Debris is the waste generated by a hazardous event such as a natural disaster or a terrorist attack. Debris operations are categorized into three phases: (i) Clearance which include operations performed during or right after a hazardous event with the goal of clearing the debris from major arteries to give access to critical facilities and to aid in emergency operations; (ii) Collection which include transporting the debris from the disaster area to collection sites; (iii) Disposal which include transporting the debris to the final disposal sites and choosing the disposal method (e.g., landfill, reduce, recycle, or reuse).

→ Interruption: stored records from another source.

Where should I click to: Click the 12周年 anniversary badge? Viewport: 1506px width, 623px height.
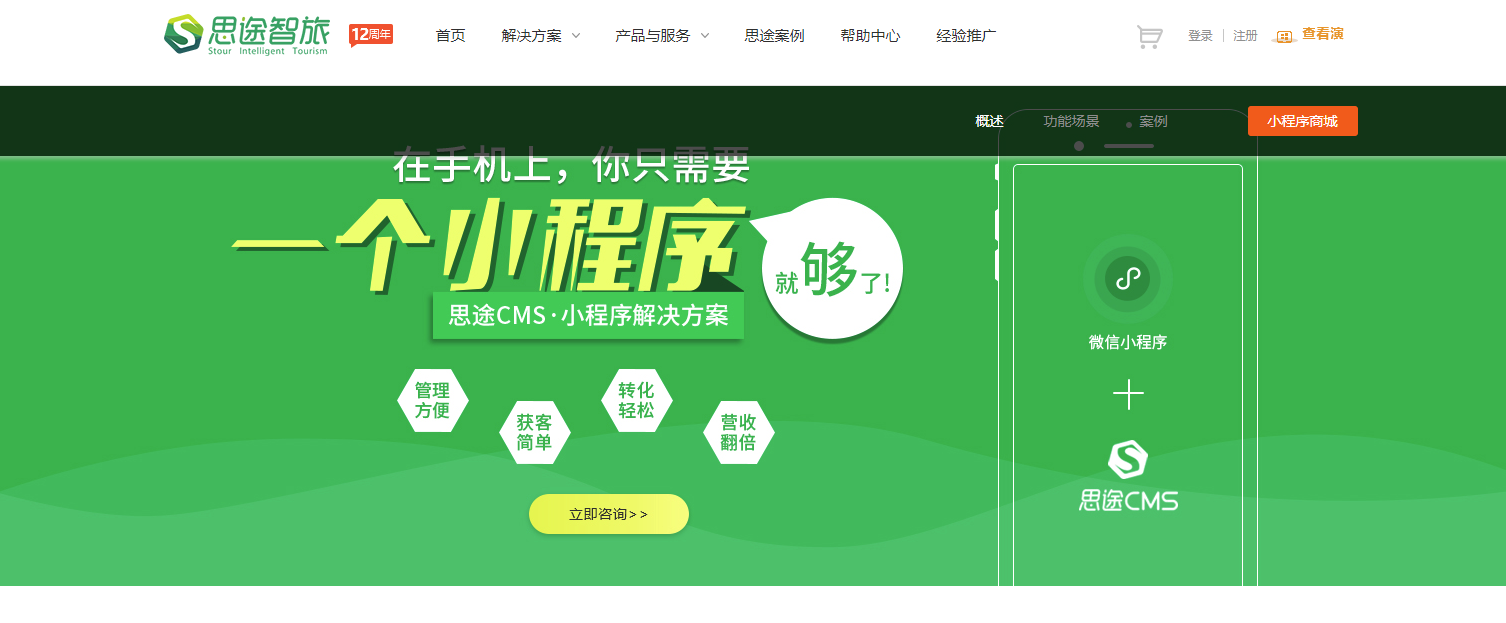pos(371,35)
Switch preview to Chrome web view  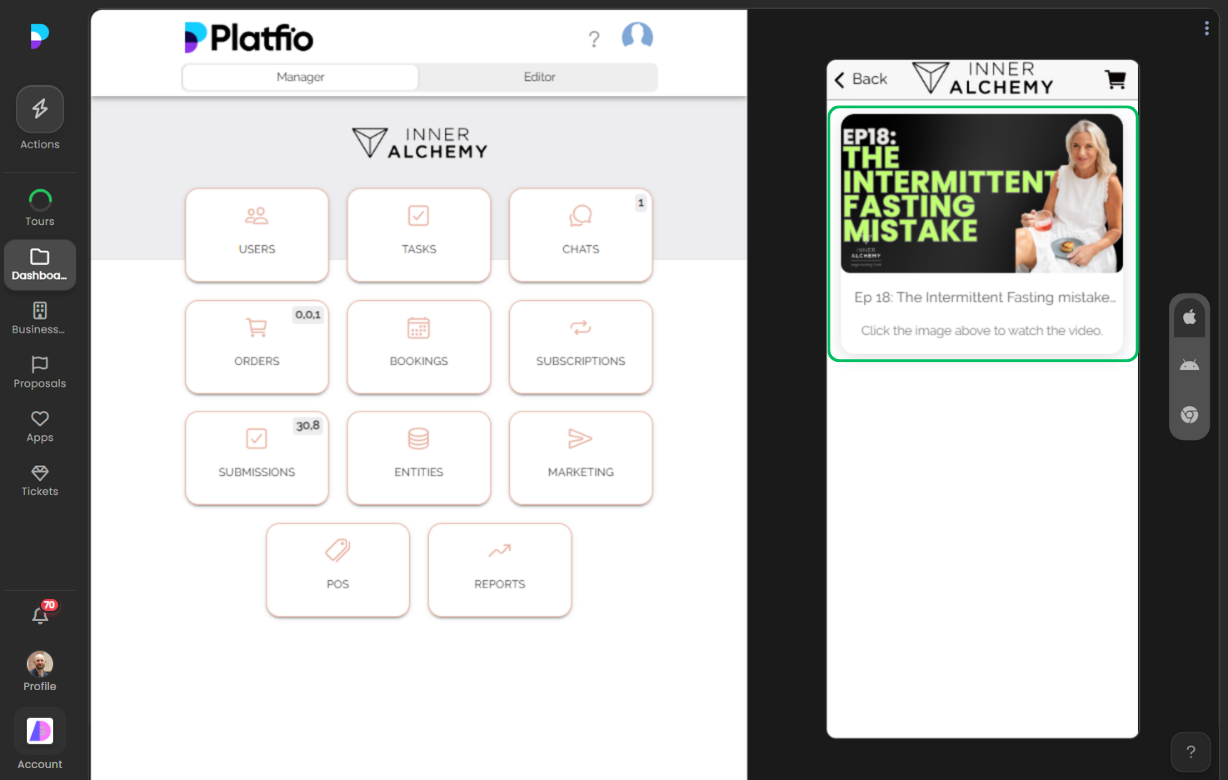(x=1189, y=414)
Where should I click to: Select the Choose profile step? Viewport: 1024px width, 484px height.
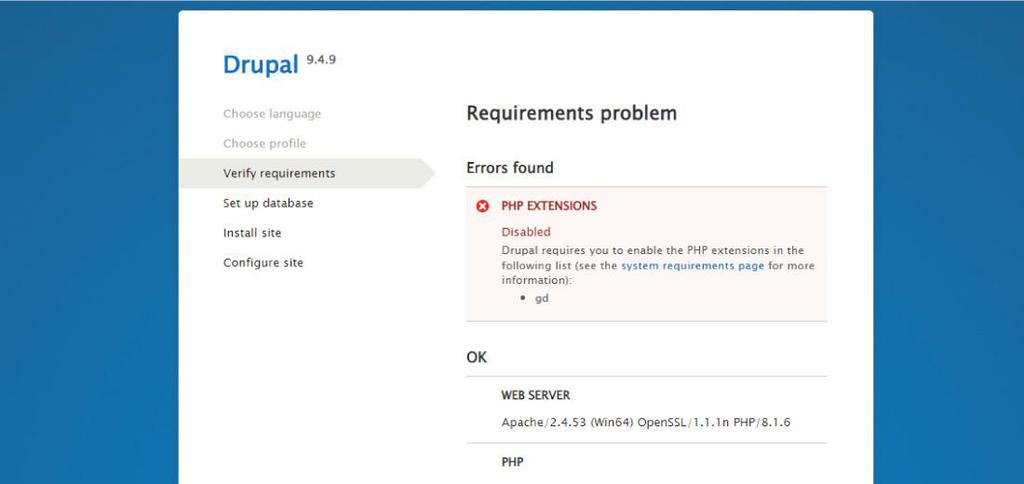click(x=264, y=143)
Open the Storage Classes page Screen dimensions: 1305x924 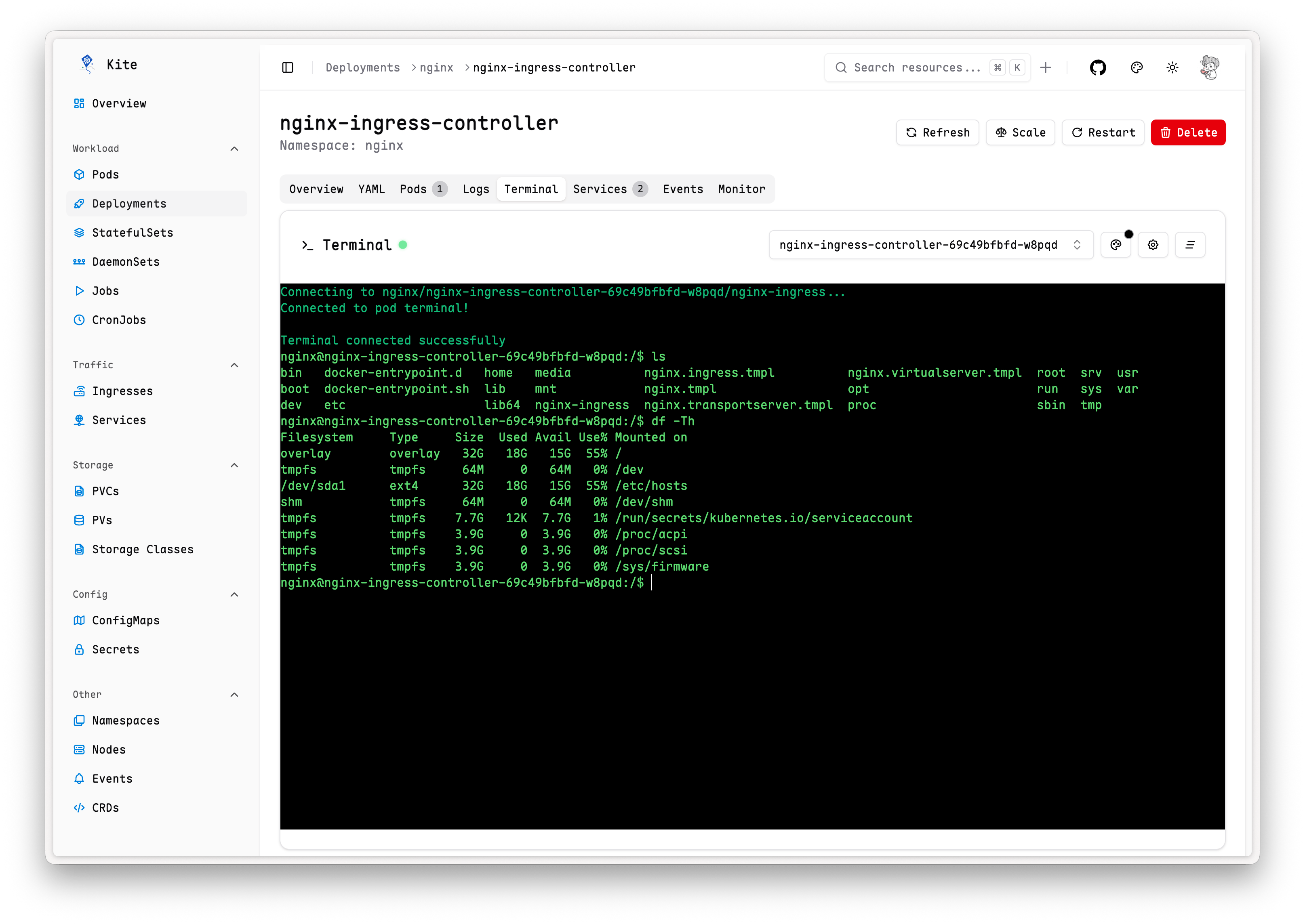(x=143, y=549)
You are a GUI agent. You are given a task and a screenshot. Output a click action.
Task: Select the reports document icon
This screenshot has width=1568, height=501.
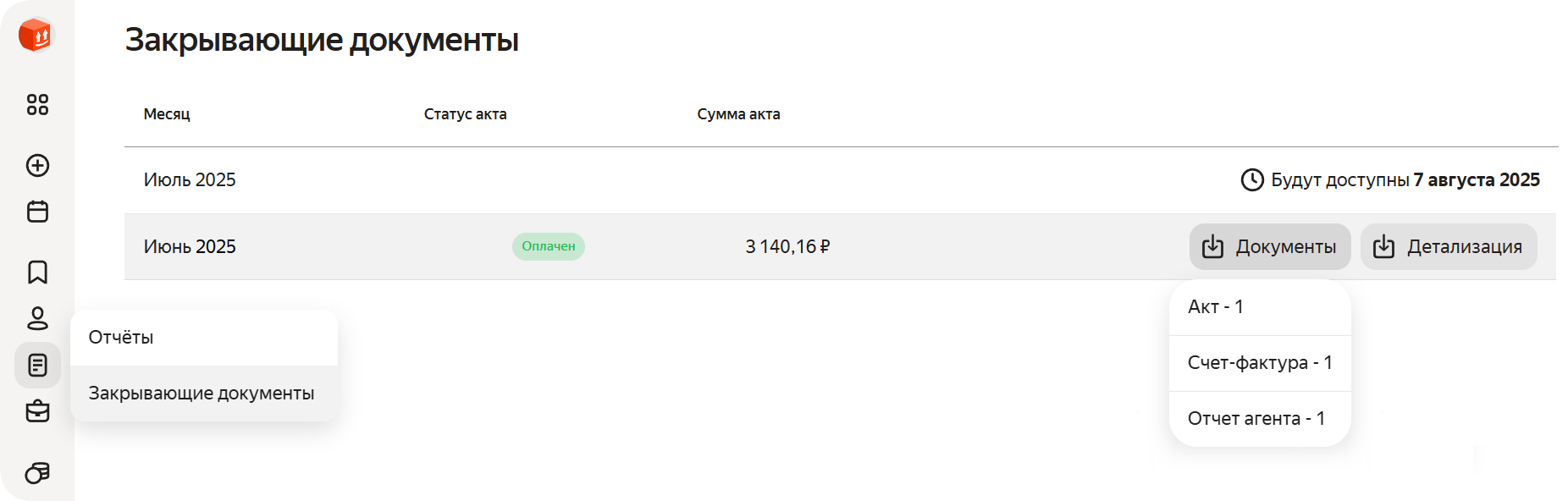tap(36, 366)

The research objective of this award is to develop mathematical models that capture the important characteristics of the debris related operations in each stage along with methodologies for solving these mathematical models efficiently. The models will be enhanced by including considerations on fairness (given the public impact nature of the application) and robustness (given various types of uncertainty in these settings). The ultimate goal is the development of an integrated model that considers the interactions between the decision problems in all three phases simultaneously.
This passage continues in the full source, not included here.